Yes, you’re reading this correctly, the hot-button issue that Democrats hope will sink Santorum is the $500,000, five-year interest-only balloon loan he received in 2002.
Has it gotten that bad for Pennsylvania Democrats? Santorum is known for his late comebacks, and if this episode is any indication, he could be well on his way to another.
The story was only a day old when the reliably liberal Citizens for Responsibility and Ethics in Washington (CREW) filed a complaint with the Senate Ethics Committee—something not terribly surprising given CREW’s propensity to target Republicans.
CREW’s complaint asserts that Santorum shouldn’t have been able to receive the mortgage because Philadelphia Trust Co., the bank that gave Santorum the loan, services only high-end clients (of which Santorum is not) and, therefore, the loan would fall under the Senate’s ban on gifts.
If this whole story isn’t suspicious enough, one needs to look no further than the story’s author, Will Bunch, who couldn’t get enough exposure publishing it in one outlet, so instead chose three—the left-wing rag American Prospect, unfit-for-wrapping-fish Philadelphia Daily News and his personal blog Attytood.com.
(I’m beginning to wonder if Bunch should disclose how much he’s making off this story.
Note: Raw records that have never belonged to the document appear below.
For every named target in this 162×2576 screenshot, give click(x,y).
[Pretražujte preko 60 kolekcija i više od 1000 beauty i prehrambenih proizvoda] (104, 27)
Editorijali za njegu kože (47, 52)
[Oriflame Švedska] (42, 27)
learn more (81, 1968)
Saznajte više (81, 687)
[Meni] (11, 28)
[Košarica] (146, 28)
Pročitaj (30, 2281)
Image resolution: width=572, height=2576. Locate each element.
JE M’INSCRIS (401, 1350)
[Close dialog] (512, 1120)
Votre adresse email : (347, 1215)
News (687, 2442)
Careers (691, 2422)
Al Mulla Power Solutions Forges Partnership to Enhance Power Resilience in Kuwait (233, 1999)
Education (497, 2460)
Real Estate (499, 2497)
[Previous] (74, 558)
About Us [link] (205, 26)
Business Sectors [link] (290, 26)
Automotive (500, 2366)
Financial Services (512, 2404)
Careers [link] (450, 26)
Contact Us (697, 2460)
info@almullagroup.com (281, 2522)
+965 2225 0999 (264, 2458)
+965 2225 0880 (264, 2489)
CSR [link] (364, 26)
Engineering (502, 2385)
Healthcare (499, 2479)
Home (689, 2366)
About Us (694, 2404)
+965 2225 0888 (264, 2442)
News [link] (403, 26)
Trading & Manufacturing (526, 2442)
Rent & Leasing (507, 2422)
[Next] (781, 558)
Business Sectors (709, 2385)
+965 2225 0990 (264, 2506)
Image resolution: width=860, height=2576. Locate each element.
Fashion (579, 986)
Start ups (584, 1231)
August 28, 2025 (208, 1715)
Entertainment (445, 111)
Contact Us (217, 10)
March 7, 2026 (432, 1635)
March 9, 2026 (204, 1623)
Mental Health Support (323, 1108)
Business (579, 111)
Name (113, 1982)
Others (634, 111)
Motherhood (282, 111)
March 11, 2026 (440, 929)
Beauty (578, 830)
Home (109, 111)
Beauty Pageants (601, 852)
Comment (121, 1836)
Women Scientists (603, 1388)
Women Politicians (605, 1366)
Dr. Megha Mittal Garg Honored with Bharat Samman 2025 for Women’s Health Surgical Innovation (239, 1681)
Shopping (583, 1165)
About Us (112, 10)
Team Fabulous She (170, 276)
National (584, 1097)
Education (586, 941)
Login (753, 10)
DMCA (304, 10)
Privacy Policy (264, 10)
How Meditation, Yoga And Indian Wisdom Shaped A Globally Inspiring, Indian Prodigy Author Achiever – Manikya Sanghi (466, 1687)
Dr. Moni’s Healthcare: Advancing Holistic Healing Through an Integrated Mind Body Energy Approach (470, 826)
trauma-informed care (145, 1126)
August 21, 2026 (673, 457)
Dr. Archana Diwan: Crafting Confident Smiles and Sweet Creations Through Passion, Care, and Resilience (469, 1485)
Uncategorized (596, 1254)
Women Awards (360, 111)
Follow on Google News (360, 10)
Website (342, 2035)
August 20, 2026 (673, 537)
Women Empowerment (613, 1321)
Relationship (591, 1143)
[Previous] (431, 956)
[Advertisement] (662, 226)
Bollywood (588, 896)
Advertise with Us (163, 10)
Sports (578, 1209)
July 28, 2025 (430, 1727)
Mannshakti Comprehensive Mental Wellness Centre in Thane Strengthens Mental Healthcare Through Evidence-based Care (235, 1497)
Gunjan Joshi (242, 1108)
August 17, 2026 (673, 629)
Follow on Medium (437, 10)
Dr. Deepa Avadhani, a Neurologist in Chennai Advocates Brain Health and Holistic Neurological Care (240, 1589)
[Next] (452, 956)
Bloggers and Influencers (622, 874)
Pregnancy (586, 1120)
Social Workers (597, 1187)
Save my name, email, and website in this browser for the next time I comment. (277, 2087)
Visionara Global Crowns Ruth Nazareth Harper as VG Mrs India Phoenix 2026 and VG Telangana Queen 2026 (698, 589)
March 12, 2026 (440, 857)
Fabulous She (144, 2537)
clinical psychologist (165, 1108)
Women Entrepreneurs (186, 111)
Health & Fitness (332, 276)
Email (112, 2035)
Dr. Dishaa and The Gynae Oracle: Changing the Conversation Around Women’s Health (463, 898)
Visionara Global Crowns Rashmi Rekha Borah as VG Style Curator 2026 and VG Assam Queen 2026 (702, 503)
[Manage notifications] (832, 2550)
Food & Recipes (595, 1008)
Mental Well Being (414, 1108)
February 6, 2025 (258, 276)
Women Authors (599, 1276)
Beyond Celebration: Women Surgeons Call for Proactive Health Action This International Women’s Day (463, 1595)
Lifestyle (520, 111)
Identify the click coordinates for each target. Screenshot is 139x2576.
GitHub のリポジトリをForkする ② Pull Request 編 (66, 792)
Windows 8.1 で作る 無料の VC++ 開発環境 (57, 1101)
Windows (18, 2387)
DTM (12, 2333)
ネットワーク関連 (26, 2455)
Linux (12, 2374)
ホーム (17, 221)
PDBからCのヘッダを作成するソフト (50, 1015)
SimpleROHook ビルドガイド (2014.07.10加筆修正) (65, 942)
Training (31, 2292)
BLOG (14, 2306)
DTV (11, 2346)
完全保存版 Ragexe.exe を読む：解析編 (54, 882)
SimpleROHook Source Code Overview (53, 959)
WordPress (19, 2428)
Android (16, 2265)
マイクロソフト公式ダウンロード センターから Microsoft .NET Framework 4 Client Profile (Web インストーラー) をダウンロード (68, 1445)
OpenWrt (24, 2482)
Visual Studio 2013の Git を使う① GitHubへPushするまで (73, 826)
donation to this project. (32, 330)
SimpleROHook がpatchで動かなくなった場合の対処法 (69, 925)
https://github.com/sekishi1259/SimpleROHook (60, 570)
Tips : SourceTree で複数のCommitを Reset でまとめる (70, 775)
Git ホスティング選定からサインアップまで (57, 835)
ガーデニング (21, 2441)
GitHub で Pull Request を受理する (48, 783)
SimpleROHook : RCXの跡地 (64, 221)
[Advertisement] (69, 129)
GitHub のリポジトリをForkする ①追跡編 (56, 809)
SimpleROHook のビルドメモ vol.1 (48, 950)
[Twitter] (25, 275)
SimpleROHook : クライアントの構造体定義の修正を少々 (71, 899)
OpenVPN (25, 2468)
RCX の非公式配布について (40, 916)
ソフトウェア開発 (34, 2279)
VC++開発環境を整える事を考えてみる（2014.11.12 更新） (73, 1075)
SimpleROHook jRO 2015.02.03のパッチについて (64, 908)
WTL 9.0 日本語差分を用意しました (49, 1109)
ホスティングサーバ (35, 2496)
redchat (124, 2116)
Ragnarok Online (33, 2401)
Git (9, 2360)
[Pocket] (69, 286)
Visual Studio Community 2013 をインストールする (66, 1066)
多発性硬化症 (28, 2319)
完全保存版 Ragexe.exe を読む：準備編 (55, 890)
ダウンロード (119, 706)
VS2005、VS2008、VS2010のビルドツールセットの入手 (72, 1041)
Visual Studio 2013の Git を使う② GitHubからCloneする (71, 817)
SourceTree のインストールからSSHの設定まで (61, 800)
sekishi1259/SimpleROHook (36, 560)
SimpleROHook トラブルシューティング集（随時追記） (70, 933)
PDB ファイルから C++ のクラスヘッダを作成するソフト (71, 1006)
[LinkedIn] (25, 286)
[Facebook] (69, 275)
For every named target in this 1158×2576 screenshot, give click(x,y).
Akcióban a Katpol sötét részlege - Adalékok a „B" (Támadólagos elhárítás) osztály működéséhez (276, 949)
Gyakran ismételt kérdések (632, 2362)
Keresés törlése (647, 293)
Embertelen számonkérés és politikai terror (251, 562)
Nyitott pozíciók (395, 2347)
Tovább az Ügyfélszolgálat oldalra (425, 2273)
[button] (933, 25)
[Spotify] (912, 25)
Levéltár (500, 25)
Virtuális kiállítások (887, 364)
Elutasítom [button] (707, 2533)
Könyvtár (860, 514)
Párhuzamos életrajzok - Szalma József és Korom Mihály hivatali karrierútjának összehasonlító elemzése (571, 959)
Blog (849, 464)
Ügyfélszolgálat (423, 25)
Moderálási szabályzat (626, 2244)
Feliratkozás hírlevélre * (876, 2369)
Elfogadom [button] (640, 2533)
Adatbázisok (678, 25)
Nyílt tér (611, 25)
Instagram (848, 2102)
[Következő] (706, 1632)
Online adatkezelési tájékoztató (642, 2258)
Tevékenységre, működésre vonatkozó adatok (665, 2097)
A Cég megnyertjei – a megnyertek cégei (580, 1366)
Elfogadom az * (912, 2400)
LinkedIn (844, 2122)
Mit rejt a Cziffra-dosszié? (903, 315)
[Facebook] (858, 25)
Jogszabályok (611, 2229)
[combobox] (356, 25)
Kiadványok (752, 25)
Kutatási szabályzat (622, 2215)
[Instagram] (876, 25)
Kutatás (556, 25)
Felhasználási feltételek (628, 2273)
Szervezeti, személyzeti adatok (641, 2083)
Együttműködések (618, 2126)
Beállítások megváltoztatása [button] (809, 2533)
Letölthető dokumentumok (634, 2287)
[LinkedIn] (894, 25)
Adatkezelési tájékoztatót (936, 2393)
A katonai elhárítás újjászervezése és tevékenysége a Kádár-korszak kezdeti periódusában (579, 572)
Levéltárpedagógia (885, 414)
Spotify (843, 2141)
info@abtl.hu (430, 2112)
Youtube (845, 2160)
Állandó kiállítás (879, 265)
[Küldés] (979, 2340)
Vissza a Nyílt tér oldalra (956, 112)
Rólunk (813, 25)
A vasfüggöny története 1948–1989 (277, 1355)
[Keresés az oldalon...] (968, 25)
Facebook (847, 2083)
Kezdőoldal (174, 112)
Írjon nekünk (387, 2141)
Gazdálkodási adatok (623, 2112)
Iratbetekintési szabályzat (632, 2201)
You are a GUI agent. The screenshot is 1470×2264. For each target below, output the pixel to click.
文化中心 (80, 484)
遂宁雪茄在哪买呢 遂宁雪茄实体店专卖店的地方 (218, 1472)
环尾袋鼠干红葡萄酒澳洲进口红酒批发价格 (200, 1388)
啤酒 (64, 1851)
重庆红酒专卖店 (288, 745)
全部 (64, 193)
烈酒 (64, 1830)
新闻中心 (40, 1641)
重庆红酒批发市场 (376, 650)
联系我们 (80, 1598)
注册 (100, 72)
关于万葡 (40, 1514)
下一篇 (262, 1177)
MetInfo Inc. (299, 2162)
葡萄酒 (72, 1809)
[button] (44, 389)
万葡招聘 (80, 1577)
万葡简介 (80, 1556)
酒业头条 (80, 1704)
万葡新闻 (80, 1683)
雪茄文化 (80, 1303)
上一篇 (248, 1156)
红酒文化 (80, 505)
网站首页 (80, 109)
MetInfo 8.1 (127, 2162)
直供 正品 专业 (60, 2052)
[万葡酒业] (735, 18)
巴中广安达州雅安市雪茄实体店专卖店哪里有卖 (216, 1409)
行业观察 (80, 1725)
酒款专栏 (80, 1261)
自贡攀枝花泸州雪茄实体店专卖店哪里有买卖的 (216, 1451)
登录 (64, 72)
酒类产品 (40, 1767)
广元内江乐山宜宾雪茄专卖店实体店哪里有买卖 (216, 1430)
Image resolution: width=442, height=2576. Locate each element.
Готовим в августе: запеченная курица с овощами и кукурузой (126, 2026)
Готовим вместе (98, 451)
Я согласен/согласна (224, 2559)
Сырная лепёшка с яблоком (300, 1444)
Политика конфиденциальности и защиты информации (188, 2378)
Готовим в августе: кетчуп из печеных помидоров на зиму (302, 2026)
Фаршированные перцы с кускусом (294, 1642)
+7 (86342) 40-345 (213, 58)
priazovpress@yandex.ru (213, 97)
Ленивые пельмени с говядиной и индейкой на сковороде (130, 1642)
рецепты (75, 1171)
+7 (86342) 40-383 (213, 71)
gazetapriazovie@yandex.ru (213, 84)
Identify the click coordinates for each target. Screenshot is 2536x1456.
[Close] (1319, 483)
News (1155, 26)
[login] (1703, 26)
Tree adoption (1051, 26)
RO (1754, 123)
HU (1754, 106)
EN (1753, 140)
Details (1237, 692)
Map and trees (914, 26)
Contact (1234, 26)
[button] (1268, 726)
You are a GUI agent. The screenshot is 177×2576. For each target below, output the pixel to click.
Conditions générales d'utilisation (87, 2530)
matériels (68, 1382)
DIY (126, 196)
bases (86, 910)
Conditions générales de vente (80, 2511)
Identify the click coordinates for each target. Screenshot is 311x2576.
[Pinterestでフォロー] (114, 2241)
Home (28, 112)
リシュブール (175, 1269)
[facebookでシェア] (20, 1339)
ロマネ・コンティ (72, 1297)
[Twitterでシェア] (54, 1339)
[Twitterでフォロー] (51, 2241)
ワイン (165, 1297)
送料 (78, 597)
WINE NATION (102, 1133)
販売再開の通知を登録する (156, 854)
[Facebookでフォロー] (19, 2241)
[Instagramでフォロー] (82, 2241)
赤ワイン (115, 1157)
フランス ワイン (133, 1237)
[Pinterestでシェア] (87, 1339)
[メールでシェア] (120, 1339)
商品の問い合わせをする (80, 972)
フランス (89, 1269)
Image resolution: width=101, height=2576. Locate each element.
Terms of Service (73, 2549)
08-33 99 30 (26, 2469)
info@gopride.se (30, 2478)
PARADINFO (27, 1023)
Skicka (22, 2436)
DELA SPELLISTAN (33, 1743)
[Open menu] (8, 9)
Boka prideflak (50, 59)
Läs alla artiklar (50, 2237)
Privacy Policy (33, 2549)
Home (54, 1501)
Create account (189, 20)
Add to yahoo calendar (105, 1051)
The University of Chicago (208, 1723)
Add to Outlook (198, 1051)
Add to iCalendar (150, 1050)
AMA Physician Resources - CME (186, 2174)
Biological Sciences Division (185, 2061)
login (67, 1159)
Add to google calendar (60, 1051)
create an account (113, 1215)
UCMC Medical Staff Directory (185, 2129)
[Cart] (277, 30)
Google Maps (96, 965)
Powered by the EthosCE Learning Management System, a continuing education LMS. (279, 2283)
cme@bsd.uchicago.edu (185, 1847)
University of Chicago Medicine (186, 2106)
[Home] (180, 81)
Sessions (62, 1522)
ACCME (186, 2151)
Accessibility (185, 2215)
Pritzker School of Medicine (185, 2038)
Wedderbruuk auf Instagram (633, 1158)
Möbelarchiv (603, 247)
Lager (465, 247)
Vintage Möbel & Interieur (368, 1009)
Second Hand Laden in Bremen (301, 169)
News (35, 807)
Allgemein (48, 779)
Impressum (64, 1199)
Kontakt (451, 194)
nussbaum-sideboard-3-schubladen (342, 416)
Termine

Talk about an ego-maniac—this reporter is so desperate to break news, he needs to write three articles for three publications about the same topic.)
But this brings us back to CREW’s involvement, which, according to its own press release, was inspired solely by Bunch’s story. So much for an independent investigation to at least verify the facts.
Anyone from the liberal press reading this might enjoy these key facts about CREW’s leadership:
- CREW’s executive director, Melanie Sloan, previously worked for Democrat Rep. John Conyers (D.-Mich.) and Senators Chuck Schumer (D.-N.Y.) and Joe Biden (D.-Del.).
- CREW’s board members include Mark Penn, President Bill Clinton’s former pollster; Daniel Berger, a wealthy Philadelphia trial lawyer and Clinton fundraiser; and Louis Mayberg, president of a mutual fund company.
Let’s get this straight: 1) a liberal political hack reporter writes a story bashing Santorum; 2) a liberal “ethics watchdog” in Washington files a complaint with the Senate; 3) the liberal press bites on the story when it smells Santorum’s blood.
Had it not been for Casey’s own revelation of his mortgage, which is similar to Santorum’s, this story might have had legs. But the Pennsylvania Democrat adored (surprisingly) by MoveOn.org managed to squash it with his own disclosure.